READING TEXT:

* start *

So what is your formula of long life, we asked Sister Manuela that afternoon.

“I am happy. Jesus consoles me,” she replied quickly. And you know how our nuns speak—always with a quick definitiveness that intimidates us into instant acceptance, if not obeisance.

Feeling happy is the secret of her long life. “I also can’t believe it, if not for the numbers. I don’t feel it.”

One of 10 siblings, she spoke of her parents from Ilocos Norte. “My parents taught me—whatever God sends is the best for you.”

We talked about her years as a novice, during World War II, which she spent in Belgium studying music. She’s lived abroad, notably London and Guatemala.

Her body and mind are still rather strong. Her heart is now weak yet happy.

Sister Emma now also has a very weak heart, yet every time we see each other, she defines, for me, many things.

“A happy heart is a beautiful heart filled with kagandahang loob,” she said. “The people of good will, like we always say at Christmas. They know how to love—if you can wish and will the good of the other to make him or her happy, that is love. That’s how you’re happy.”

In their twilight years, even given their weak voices and hearts, these nuns keep on giving us things, even without them knowing it.

Things such as a life of 100 years.

Sr. Manuela Martinez, ICM, (seated) and Sr. Amelia David, ICM: “I will carry you. I will sustain you.” —JAM STA. ROSA

In a nutshell

Sr. Amelia David, ICM, the former dean of our college at St. Theresa’s, let me share here the excerpted introduction she gave in the centennial mass for Sister Manuela:

How do we capture in a nutshell a life lived for a century—100 years of rich life experiences summarized in five or 10 minutes? When I was asked to make this introduction—the only reason I got for their choice of me was that I happened to be the “firstdawter” among the former novices of Sr. Manuela.

* end *

WRITTEN REQUEST 1: Can you reproduce, word for word, the part of the passage about Sister Manuela that opens with the words containing "We talked about" and closes with "London and Guatemala."?

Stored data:
* start *

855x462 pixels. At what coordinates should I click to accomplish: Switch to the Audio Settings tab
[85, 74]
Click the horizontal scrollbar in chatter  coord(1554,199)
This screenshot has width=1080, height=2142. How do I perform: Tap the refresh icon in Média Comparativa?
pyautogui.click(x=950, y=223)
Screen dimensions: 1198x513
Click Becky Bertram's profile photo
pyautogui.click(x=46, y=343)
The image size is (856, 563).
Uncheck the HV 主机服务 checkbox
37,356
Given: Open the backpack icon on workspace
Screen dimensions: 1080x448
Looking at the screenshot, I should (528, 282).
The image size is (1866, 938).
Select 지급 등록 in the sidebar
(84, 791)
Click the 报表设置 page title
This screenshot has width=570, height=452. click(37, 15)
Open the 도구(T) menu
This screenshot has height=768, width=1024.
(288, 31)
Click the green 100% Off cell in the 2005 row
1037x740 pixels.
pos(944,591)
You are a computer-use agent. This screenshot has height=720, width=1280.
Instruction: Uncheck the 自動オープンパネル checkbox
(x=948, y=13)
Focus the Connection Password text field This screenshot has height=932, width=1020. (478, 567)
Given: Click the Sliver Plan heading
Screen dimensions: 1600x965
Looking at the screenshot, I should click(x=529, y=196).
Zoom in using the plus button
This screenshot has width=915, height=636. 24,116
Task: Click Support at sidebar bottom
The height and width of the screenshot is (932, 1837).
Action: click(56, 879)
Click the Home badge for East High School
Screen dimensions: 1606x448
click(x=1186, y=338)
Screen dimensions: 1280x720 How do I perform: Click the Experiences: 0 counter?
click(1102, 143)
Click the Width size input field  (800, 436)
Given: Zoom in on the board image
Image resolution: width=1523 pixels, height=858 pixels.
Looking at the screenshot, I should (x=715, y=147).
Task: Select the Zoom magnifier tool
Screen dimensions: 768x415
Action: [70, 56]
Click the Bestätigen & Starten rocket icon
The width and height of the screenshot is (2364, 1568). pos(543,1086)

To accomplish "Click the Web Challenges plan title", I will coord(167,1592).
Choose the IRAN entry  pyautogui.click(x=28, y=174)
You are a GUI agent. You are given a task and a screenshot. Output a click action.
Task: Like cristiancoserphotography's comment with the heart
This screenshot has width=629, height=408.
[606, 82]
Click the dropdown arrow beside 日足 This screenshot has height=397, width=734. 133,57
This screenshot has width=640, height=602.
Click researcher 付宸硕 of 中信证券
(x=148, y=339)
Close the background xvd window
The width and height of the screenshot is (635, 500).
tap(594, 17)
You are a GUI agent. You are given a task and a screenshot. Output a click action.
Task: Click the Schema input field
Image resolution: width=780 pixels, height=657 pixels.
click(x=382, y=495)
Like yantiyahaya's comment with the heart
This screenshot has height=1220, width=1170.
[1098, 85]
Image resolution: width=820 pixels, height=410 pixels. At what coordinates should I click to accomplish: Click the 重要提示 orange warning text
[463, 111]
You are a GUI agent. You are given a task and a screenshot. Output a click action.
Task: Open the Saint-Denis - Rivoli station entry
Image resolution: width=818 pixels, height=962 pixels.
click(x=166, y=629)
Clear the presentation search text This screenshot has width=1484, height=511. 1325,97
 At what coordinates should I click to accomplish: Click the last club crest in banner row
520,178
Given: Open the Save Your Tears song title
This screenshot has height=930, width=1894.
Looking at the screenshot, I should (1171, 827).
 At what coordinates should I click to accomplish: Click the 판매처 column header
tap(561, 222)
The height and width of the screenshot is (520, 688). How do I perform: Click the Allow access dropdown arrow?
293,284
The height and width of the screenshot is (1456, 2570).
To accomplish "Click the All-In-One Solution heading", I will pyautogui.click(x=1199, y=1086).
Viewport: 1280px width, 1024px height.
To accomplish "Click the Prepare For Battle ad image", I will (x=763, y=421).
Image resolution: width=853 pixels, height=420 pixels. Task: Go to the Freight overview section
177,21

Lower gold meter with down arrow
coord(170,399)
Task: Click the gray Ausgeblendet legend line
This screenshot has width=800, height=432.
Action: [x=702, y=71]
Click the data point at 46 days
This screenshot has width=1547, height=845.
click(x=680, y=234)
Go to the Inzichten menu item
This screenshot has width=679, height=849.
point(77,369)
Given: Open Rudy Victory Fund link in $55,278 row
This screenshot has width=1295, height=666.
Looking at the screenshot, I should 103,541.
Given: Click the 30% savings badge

* end *

WRITTEN REQUEST 2: How many lines of the records above contain the string "dropdown"? Reply with the number alone.

EXERCISE ANSWER 1:
We talked about her years as a novice, during World War II, which she spent in Belgium studying music. She’s lived abroad, notably London and Guatemala.

EXERCISE ANSWER 2: 2